WHAT TO DO
Skip all pictures, then copy the lines from the start of the data through the line with "井友会とは (702, 56)", keeping both ends.

MATERIAL PROVIDED

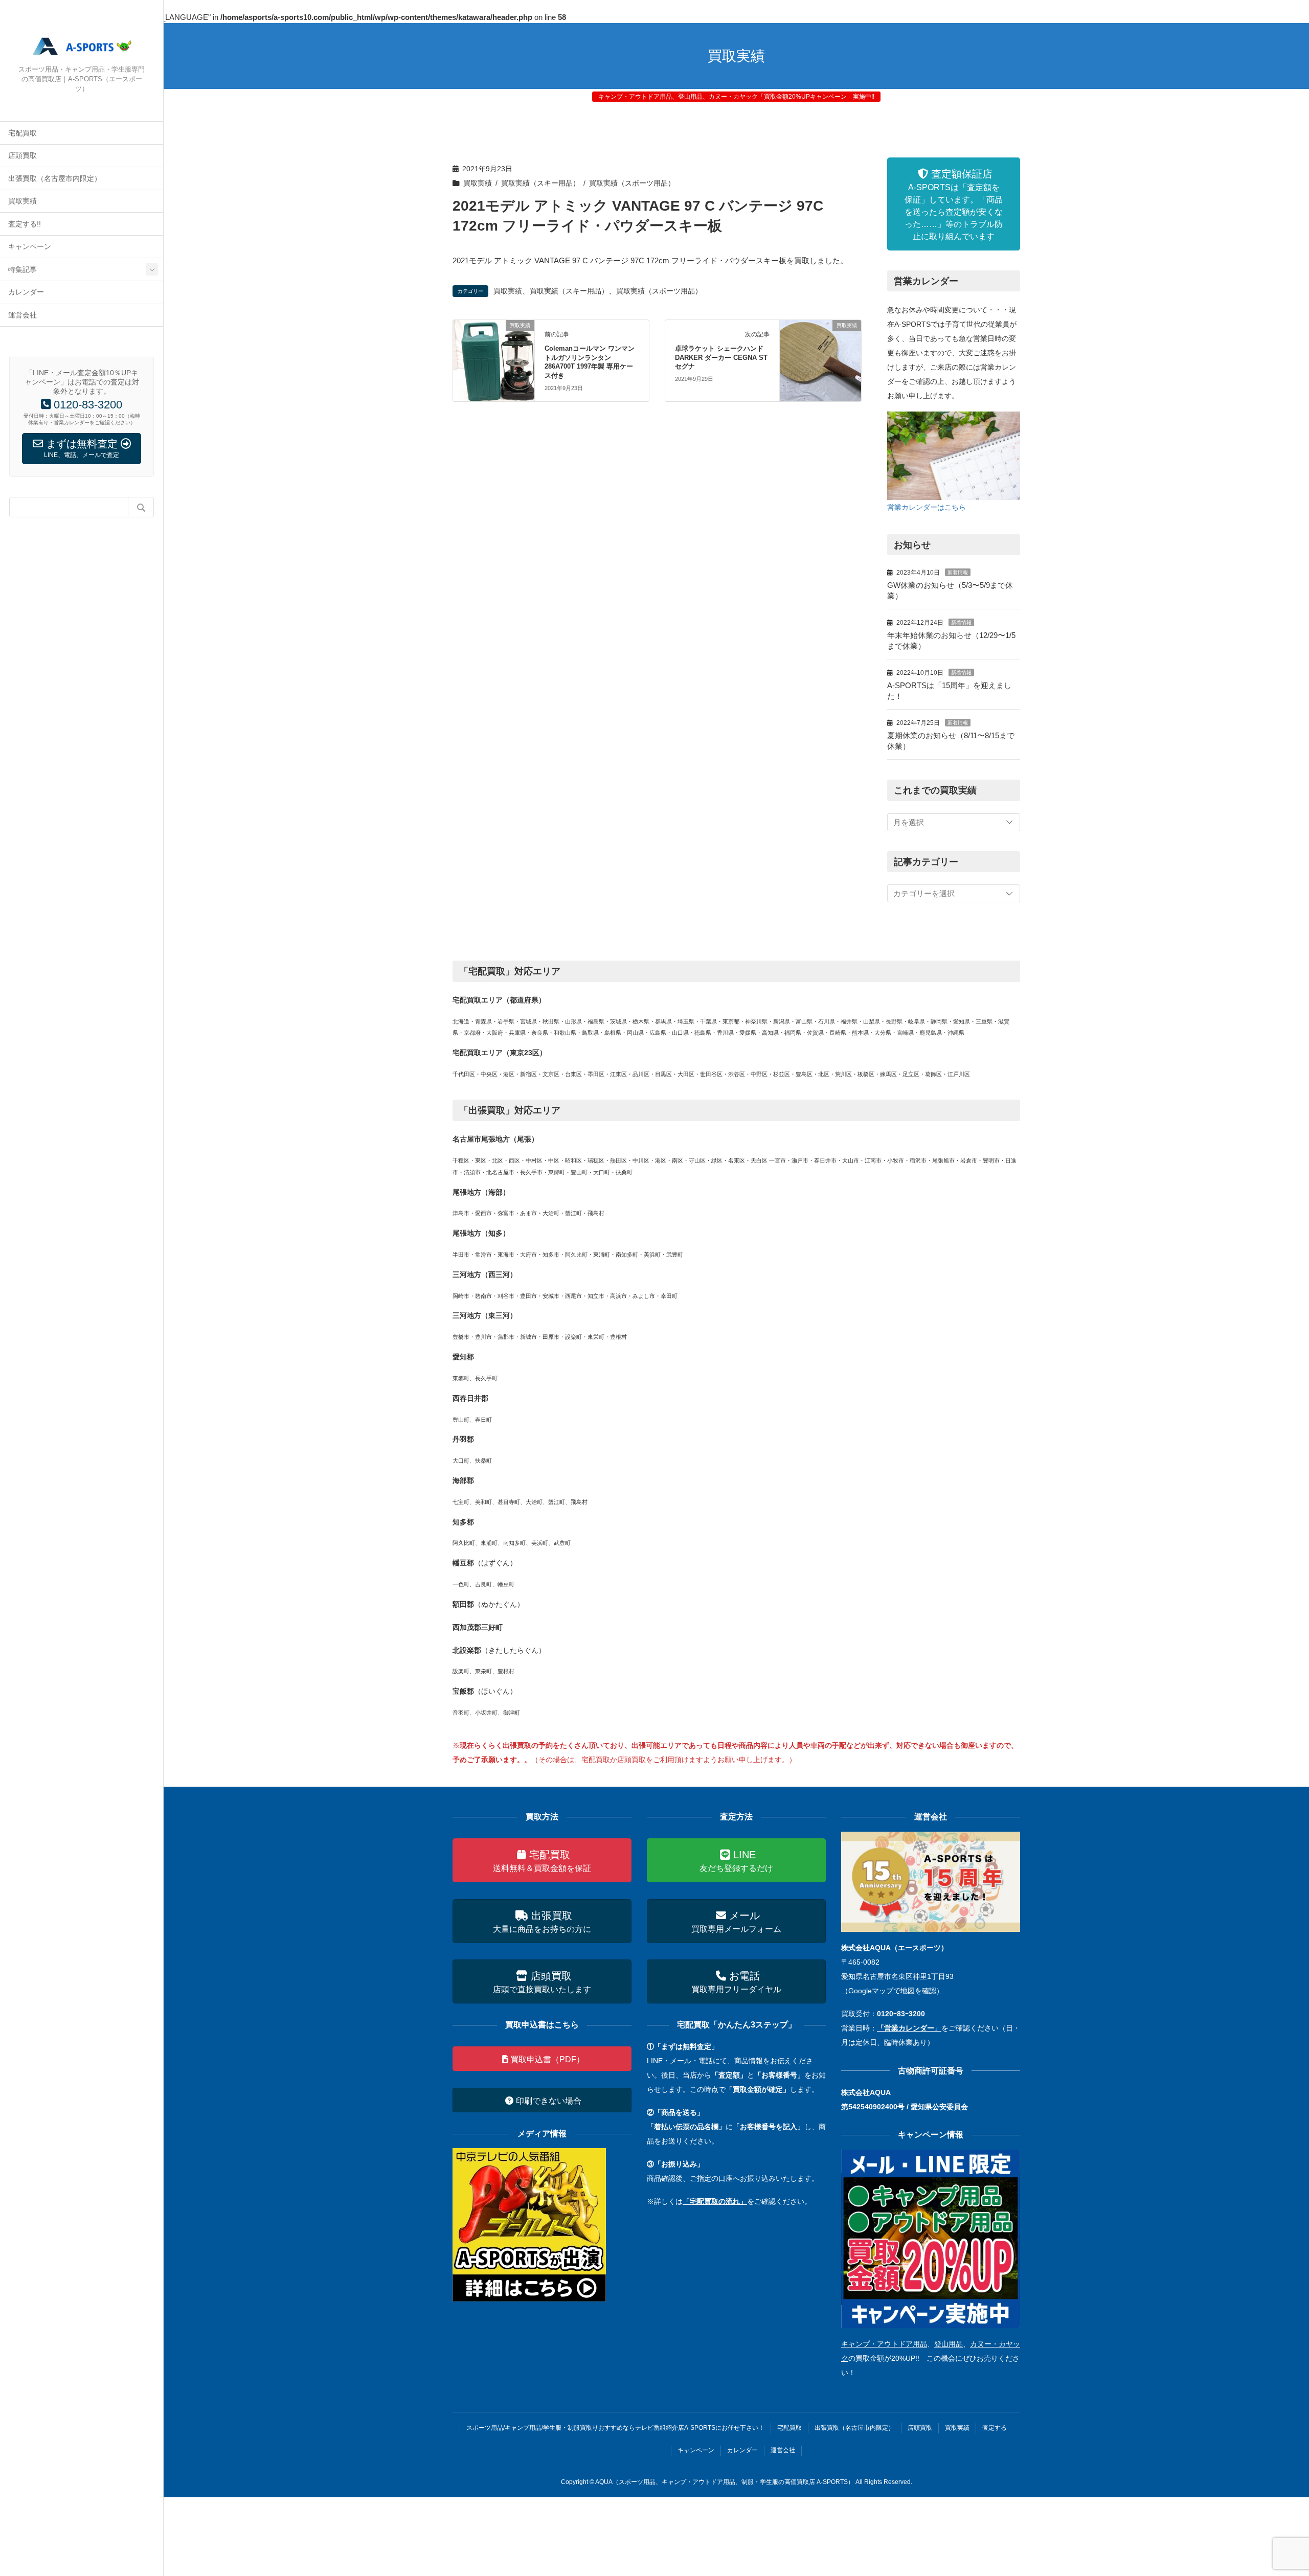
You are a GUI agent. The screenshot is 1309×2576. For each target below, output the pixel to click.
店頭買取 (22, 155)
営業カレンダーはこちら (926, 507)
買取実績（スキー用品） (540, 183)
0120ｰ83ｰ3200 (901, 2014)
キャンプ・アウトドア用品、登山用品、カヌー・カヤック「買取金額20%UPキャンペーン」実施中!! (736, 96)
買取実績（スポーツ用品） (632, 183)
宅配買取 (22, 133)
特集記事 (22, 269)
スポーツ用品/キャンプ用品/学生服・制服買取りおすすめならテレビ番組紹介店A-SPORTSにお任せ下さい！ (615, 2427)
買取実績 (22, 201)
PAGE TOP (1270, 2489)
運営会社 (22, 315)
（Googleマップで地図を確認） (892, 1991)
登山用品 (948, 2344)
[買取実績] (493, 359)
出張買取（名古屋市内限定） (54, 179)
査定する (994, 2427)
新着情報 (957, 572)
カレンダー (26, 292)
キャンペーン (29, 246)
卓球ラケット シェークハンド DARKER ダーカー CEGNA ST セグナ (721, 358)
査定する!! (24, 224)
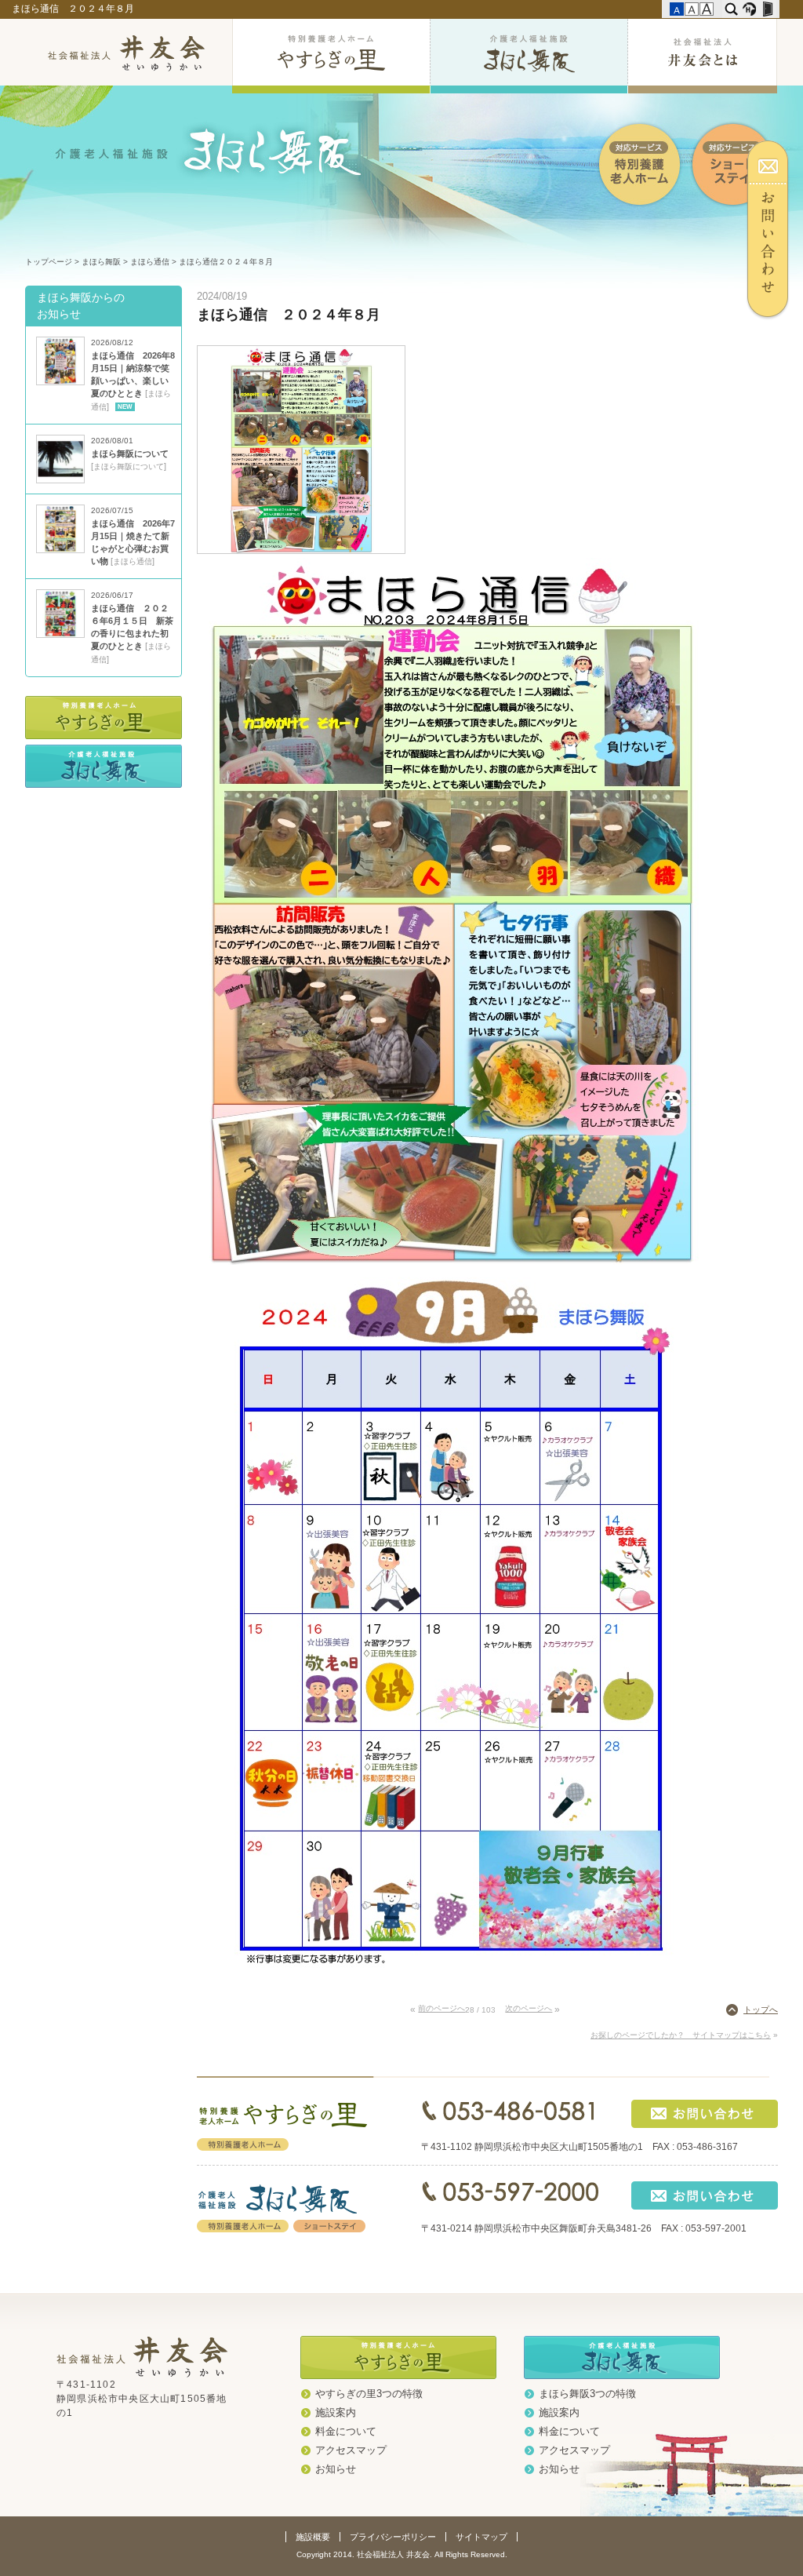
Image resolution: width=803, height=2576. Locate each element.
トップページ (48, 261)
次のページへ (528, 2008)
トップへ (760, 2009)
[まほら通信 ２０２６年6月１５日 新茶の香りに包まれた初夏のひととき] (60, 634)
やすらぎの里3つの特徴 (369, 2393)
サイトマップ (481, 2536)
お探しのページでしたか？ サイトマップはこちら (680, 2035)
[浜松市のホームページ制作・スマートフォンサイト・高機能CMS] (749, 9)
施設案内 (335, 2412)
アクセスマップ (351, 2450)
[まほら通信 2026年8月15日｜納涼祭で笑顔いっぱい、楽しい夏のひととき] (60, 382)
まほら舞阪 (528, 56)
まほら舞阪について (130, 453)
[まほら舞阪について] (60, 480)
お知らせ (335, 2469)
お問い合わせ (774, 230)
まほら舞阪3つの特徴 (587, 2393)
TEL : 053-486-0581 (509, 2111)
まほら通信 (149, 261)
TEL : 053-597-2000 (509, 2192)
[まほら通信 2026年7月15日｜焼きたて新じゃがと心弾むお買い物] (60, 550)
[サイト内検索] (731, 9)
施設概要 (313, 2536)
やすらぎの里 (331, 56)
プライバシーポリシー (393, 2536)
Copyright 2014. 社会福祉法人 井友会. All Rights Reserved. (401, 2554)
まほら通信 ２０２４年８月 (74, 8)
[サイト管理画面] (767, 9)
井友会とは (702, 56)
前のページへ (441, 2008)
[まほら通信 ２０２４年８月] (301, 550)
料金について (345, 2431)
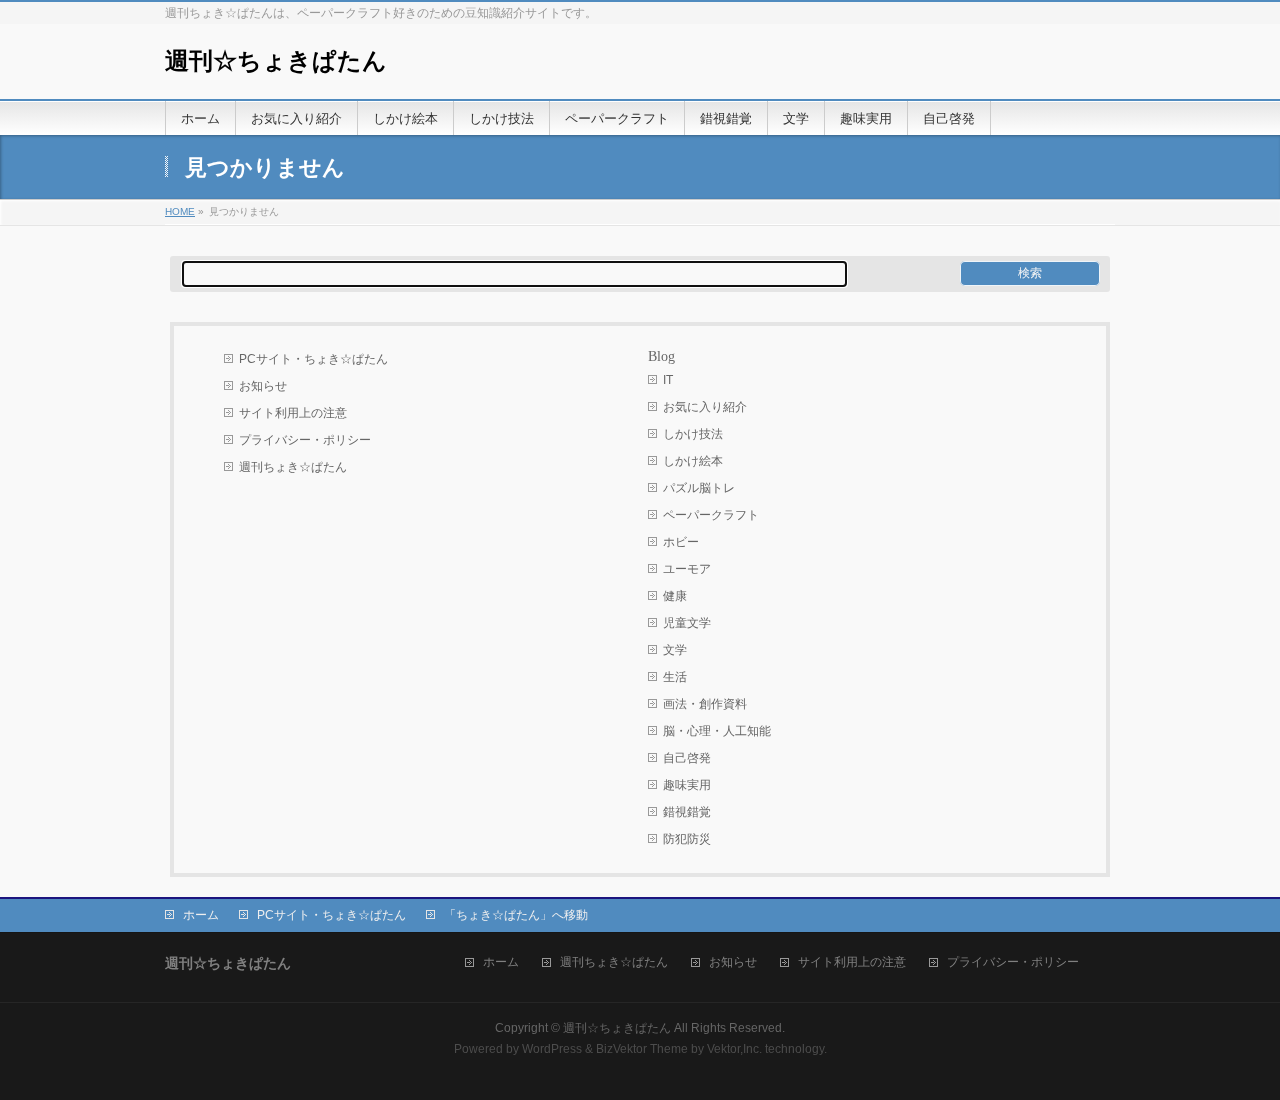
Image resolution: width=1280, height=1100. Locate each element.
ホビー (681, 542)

RESPONSE TO THIS EXERCISE
You are a GUI agent. The screenshot is 1309×2576. For each target below, output the pixel to click.
店頭買取 (22, 155)
営業カレンダーはこちら (926, 507)
買取実績（スキー用品） (540, 183)
0120ｰ83ｰ3200 (901, 2014)
キャンプ・アウトドア用品、登山用品、カヌー・カヤック「買取金額20%UPキャンペーン」実施中!! (736, 96)
買取実績（スポーツ用品） (632, 183)
宅配買取 (22, 133)
特集記事 (22, 269)
スポーツ用品/キャンプ用品/学生服・制服買取りおすすめならテレビ番組紹介店A-SPORTSにお任せ下さい！ (615, 2427)
買取実績 (22, 201)
PAGE TOP (1270, 2489)
運営会社 (22, 315)
（Googleマップで地図を確認） (892, 1991)
登山用品 (948, 2344)
[買取実績] (493, 359)
出張買取（名古屋市内限定） (54, 179)
査定する (994, 2427)
新着情報 (957, 572)
カレンダー (26, 292)
キャンペーン (29, 246)
卓球ラケット シェークハンド DARKER ダーカー CEGNA ST セグナ (721, 358)
査定する!! (24, 224)
Image resolution: width=803, height=2576. Locate each element.
トップページ (48, 261)
次のページへ (528, 2008)
トップへ (760, 2009)
[まほら通信 ２０２６年6月１５日 新茶の香りに包まれた初夏のひととき] (60, 634)
やすらぎの里3つの特徴 (369, 2393)
サイトマップ (481, 2536)
お探しのページでしたか？ サイトマップはこちら (680, 2035)
[浜松市のホームページ制作・スマートフォンサイト・高機能CMS] (749, 9)
施設案内 (335, 2412)
アクセスマップ (351, 2450)
[まほら通信 2026年8月15日｜納涼祭で笑顔いっぱい、楽しい夏のひととき] (60, 382)
まほら舞阪 (528, 56)
まほら舞阪について (130, 453)
[まほら舞阪について] (60, 480)
お知らせ (335, 2469)
お問い合わせ (774, 230)
まほら舞阪3つの特徴 (587, 2393)
TEL : 053-486-0581 (509, 2111)
まほら通信 (149, 261)
TEL : 053-597-2000 (509, 2192)
[まほら通信 2026年7月15日｜焼きたて新じゃがと心弾むお買い物] (60, 550)
[サイト内検索] (731, 9)
施設概要 (313, 2536)
やすらぎの里 (331, 56)
プライバシーポリシー (393, 2536)
Copyright 2014. 社会福祉法人 井友会. All Rights Reserved. (401, 2554)
まほら通信 ２０２４年８月 (74, 8)
[サイト管理画面] (767, 9)
井友会とは (702, 56)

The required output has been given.